TAINA SANTOS, GOL DELL’EX – Tornando in A, al PalaConi di Cagliari, è l’Olimpus Roma a dover confermare il primato mentre il Delfino è a riposo. Sull’isola, però, le ragazze di Podda hanno deciso che non sarà giornata per le tricolori: il secondo pareggio consecutivo delle blues sembra ormai scritto dopo il gol di Gaby al 19° della ripresa che annulla il bis di Da Rocha (fresca di titolo mondiale AMF). In tribuna si scalpita, c’è impazienza di voler applaudire un punto d’oro. Ma ecco che il più beffardo dei gol dell’ex si abbatte sulle locali: Tainã Santos vede Piras fuori dai pali e – a 4” dal gong – da distanza siderale, mette dentro il definitivo 2-3 che permette l’aggancio in vetta. Dura lex, sed lex per il Cagliari, sorpassato al fotofinish anche dall’Italcave.
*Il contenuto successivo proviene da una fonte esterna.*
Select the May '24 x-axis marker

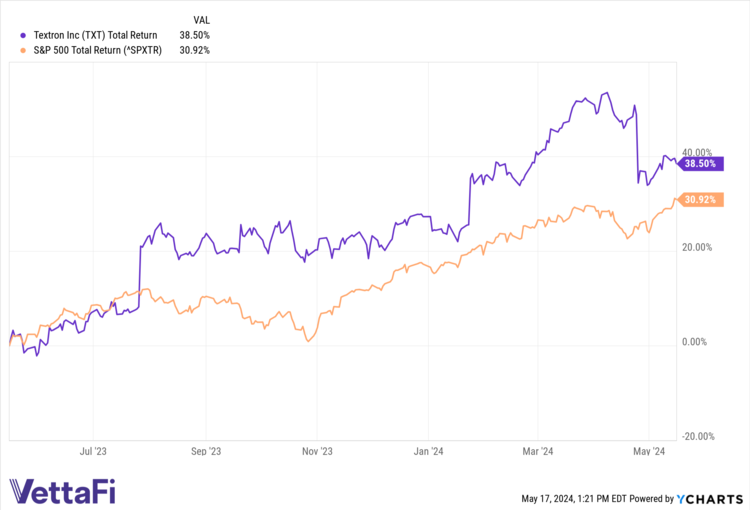click(651, 452)
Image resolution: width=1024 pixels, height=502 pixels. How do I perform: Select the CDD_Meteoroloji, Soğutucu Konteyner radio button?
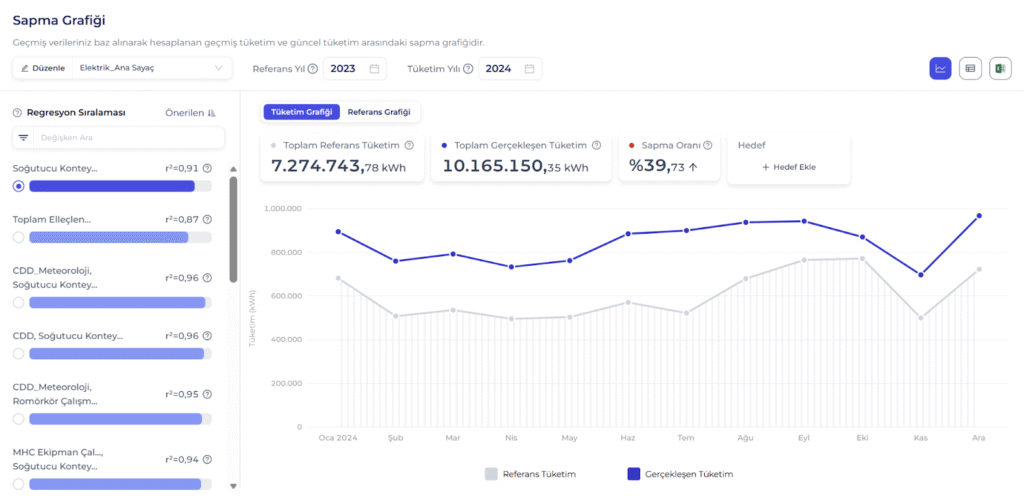coord(19,302)
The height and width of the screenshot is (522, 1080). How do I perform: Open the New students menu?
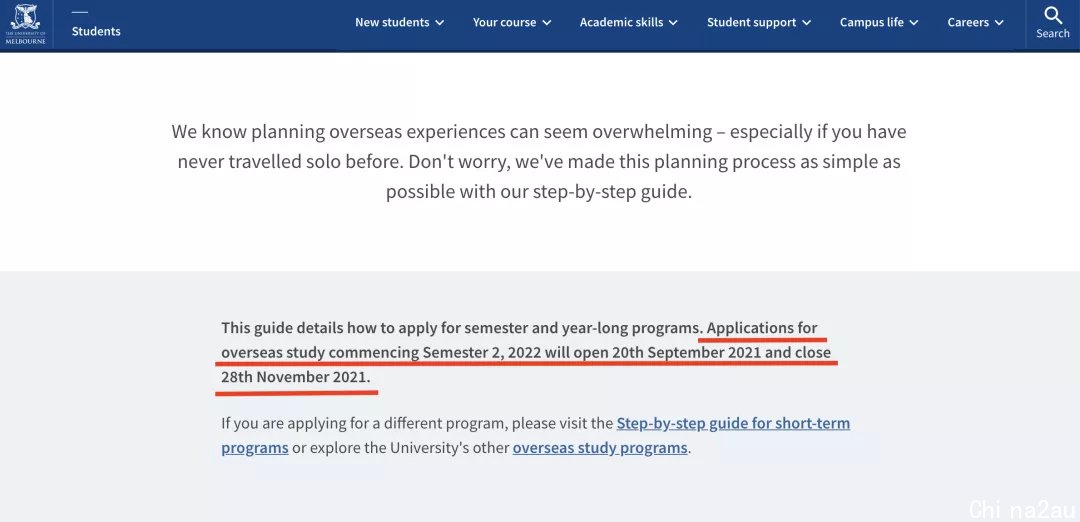click(399, 23)
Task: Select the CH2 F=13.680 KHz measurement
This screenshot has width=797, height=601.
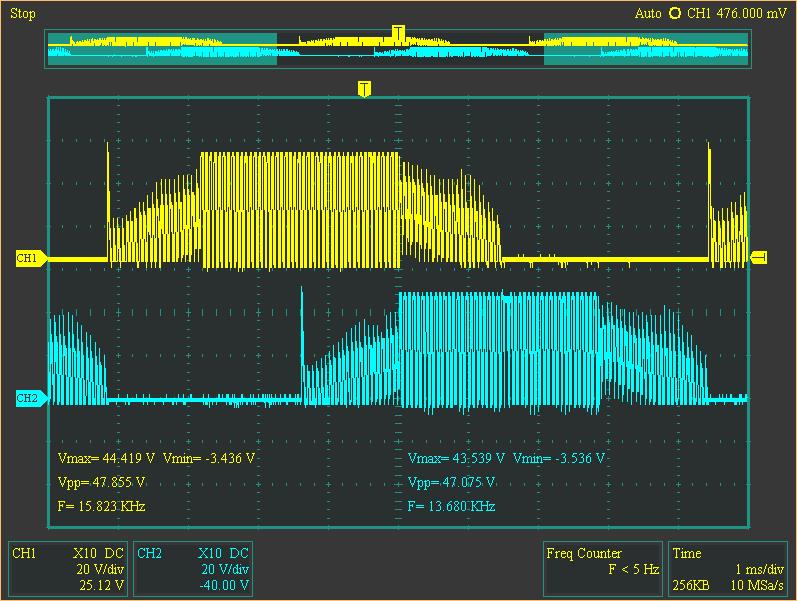Action: click(452, 506)
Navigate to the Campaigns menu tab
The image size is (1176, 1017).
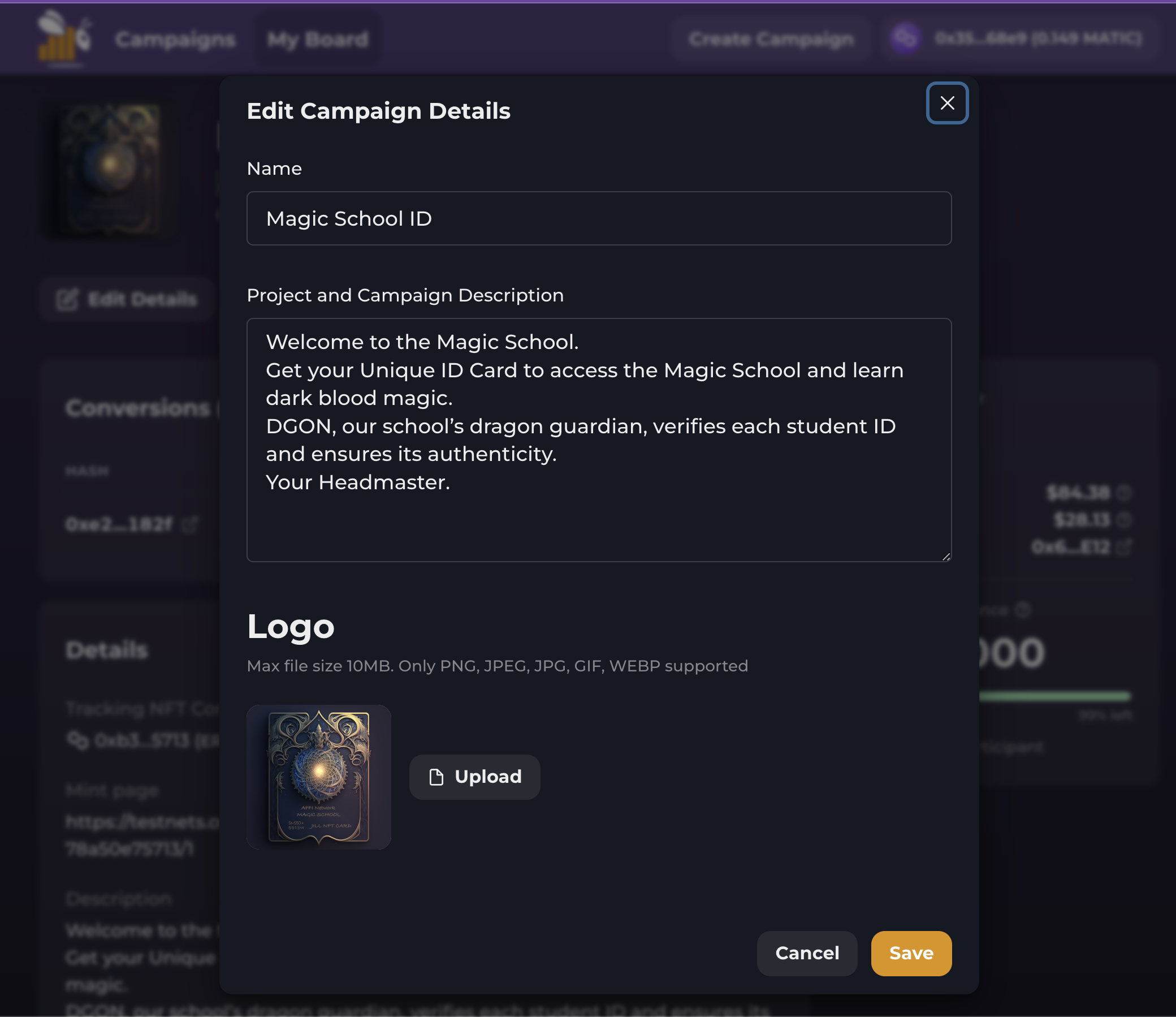[175, 39]
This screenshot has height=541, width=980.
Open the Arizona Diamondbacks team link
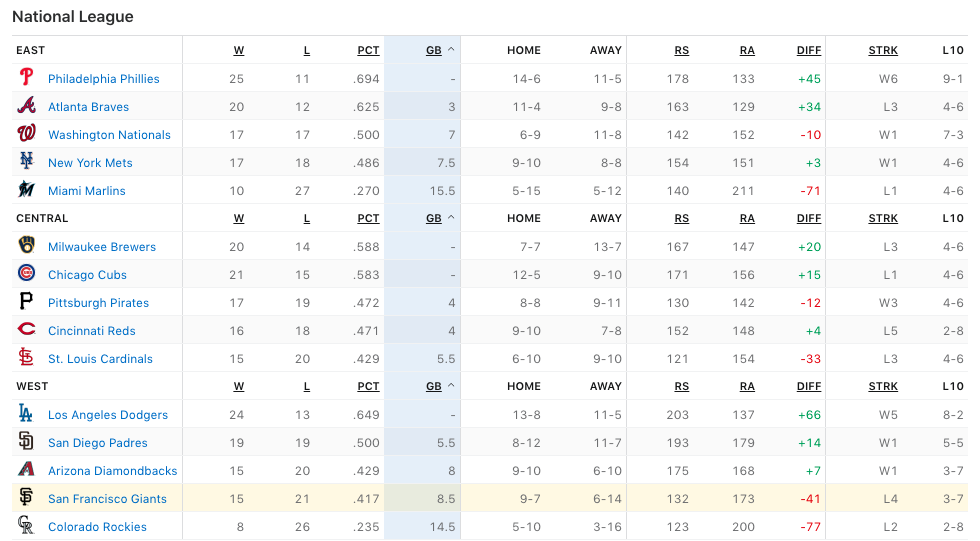(112, 471)
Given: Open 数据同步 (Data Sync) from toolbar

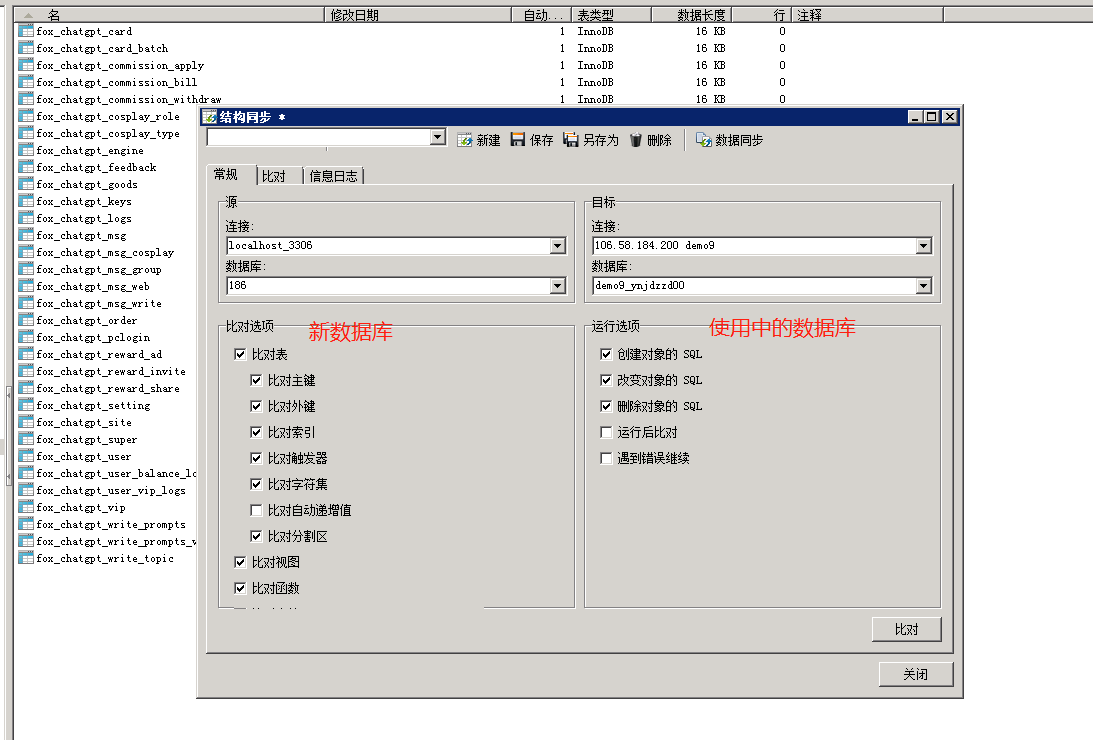Looking at the screenshot, I should 703,140.
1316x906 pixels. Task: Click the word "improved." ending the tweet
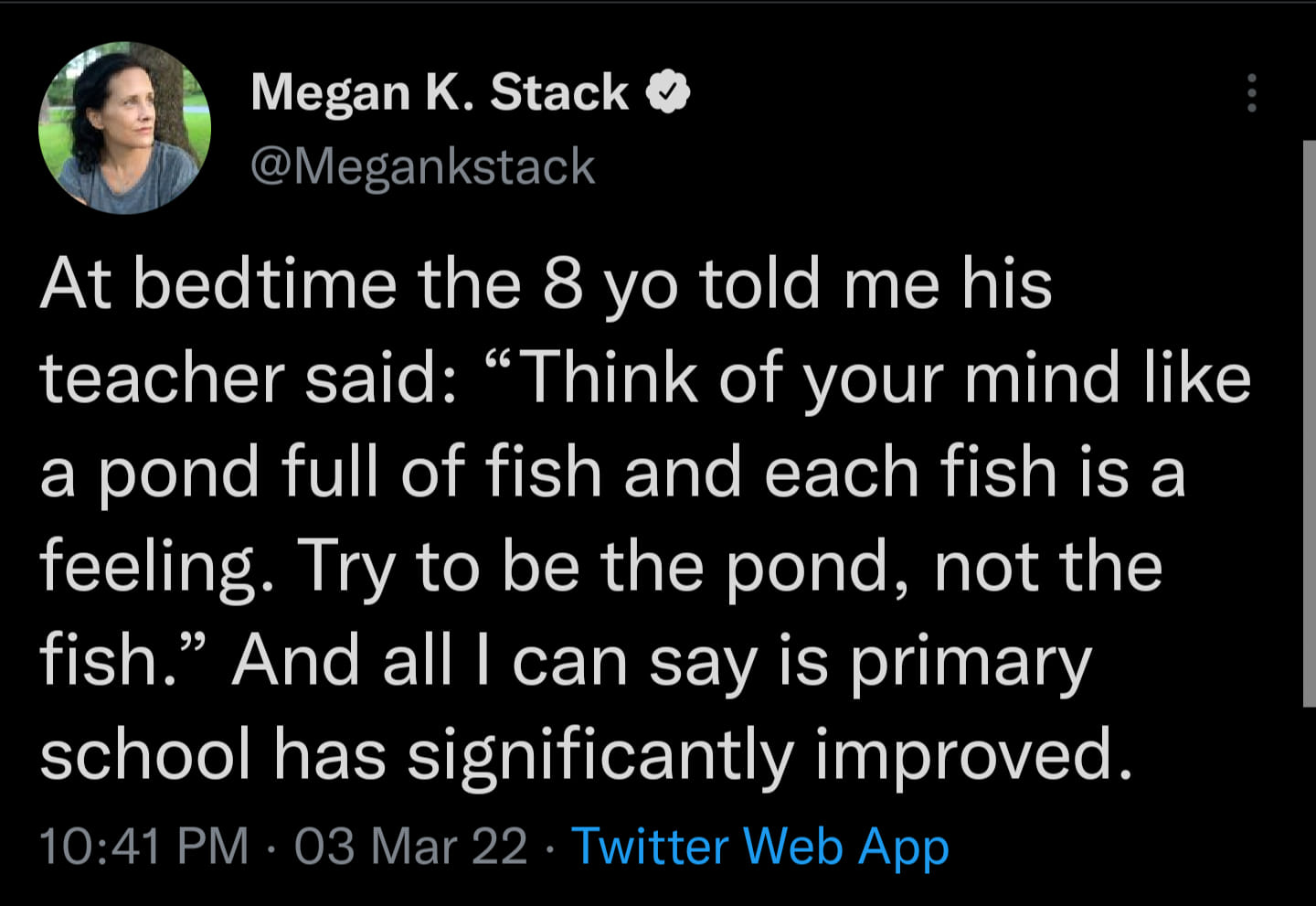point(974,756)
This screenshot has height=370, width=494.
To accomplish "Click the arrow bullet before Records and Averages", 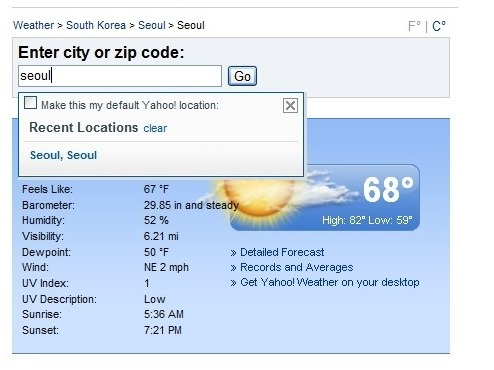I will (x=233, y=268).
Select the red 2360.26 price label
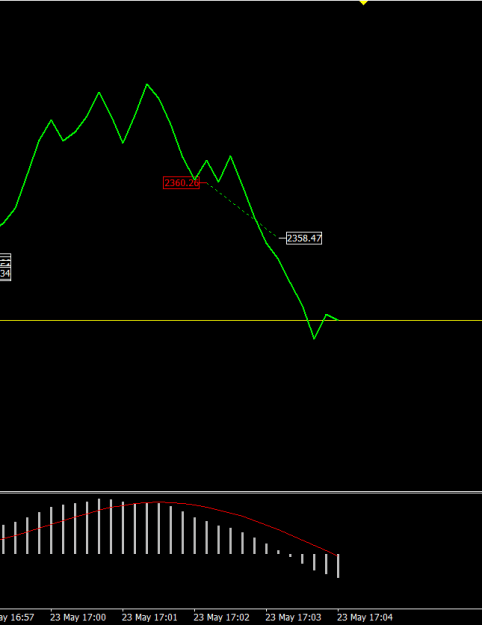482x625 pixels. pyautogui.click(x=181, y=183)
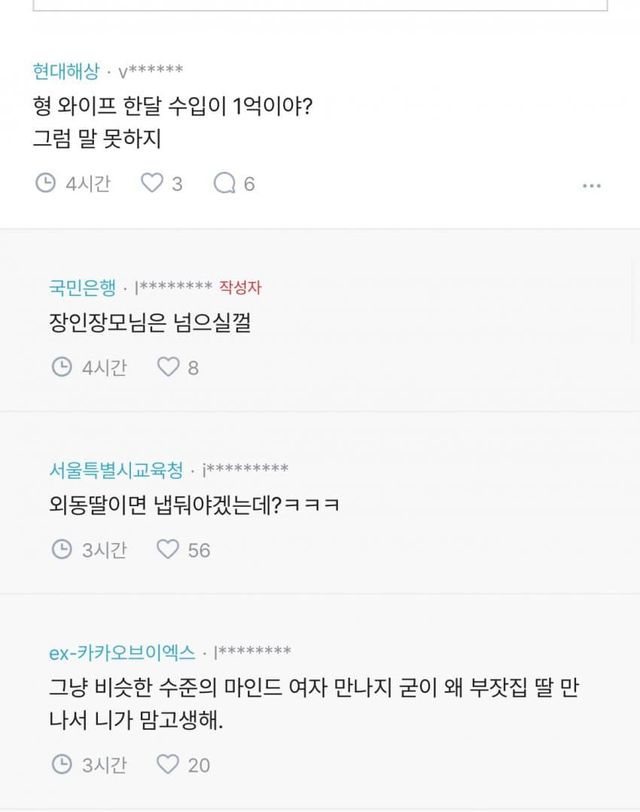Click like count 3 on 현대해상 comment
The image size is (640, 812).
(177, 184)
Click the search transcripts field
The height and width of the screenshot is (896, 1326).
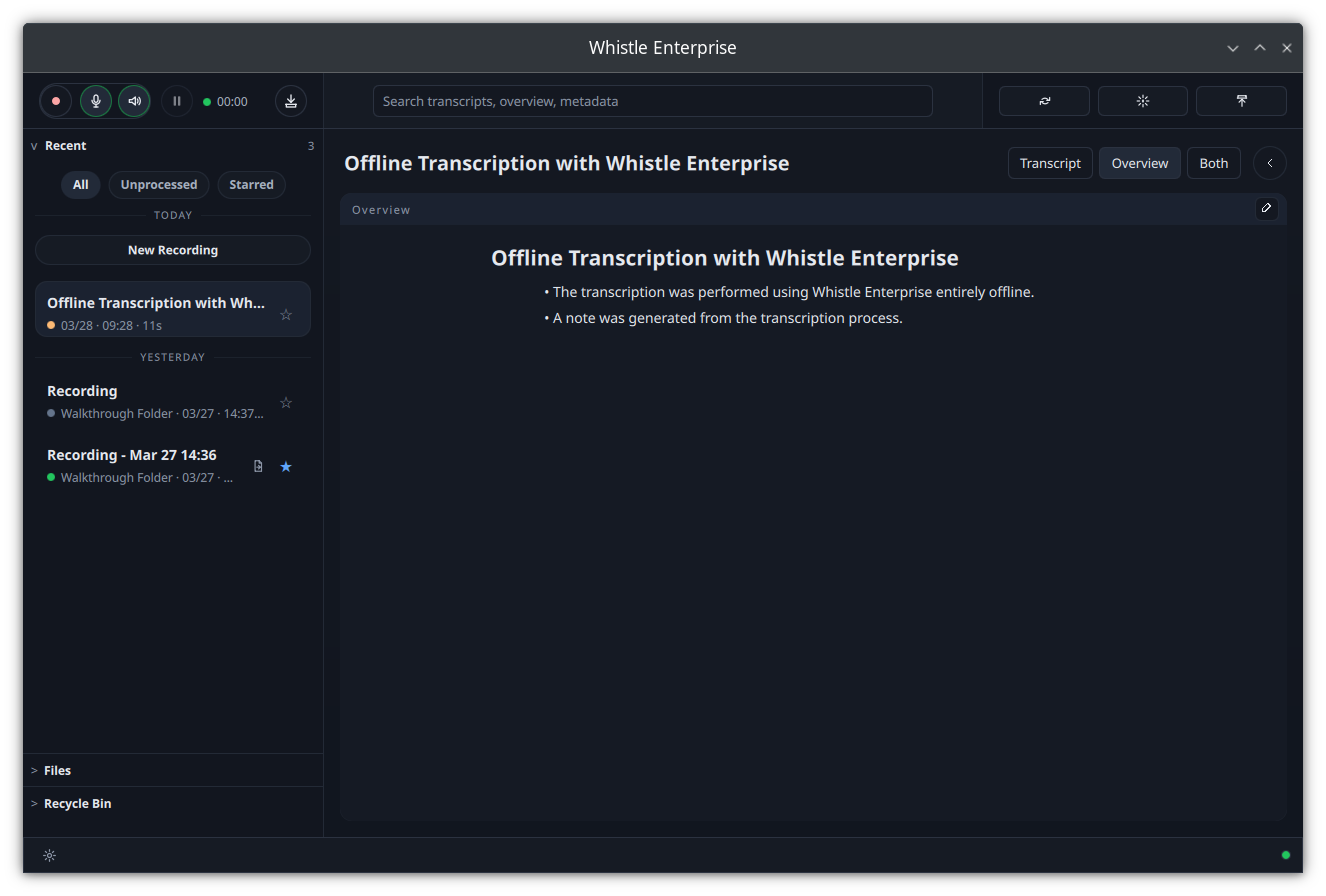(653, 100)
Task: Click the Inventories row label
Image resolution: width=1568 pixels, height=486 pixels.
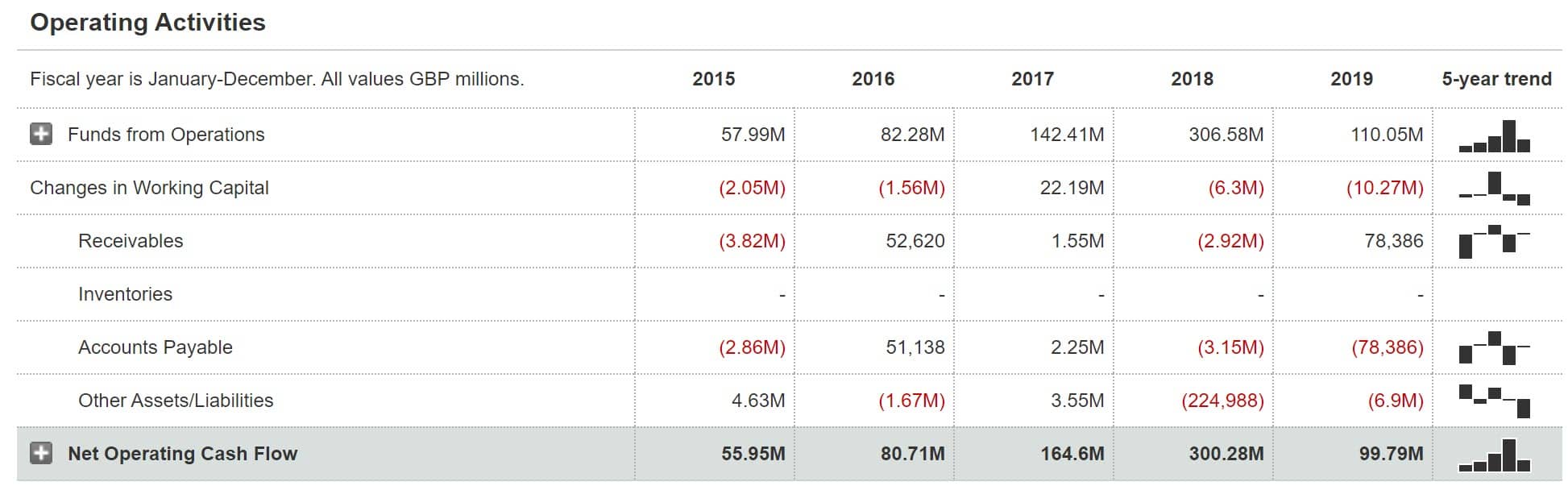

DUCO, FINO ALL’ULTIMO RESPIRO – E’ proprio a Statte, infatti, che si chiude un turno non adatto ai deboli di cuore. E si chiude proprio con Carla Duco, argentina di Mar de Plata, a pochi chilometri da quei campi di Buenos Aires in cui Cesarini iniziò la sua carriera da professionista. Al PalaCurtivecchi, Italcave e Lokrians non se le mandano a dire: nella fila rossoblu è ancora vivo il ricordo della mancata qualificazione in Coppa per mano delle amaranto, che – dal canto loro – devono assolutamente scalare qualche posizione per assicurarsi un posto al sole. Ne esce fuori braccio di ferro intenso, che al 19’58” non ha ancora né vincitori, nè vinti.
Fermiamo il tempo qui: l’arbitro ha appena sventolato il secondo cartellino giallo davanti al viso di Violi, rea dell’atterramento di Ion. Ma l’inferiorità numerica a questo punto conta poco: è evidente che con la punizione dal limite assegnata alle rossoblu si andrà dritte sotto la doccia. Su punto di battuta va Duco che si posizione per il tiro mancino. Mi ricordavo calciasse meglio di destro ma tra il mio dire e il suo smentire passano solo 2’, il tempo necessario per caricare la gamba e buttarla sotto il sette. Appena scoccato il 20°.
“Vincemmo per tre a due. E non si fece nemmeno in tempo a rimettere il pallone al centro”, commentò Cesarini quel famoso 13 dicembre. Le stesse identiche parole che potrebbe usare oggi Duco. Chapeau.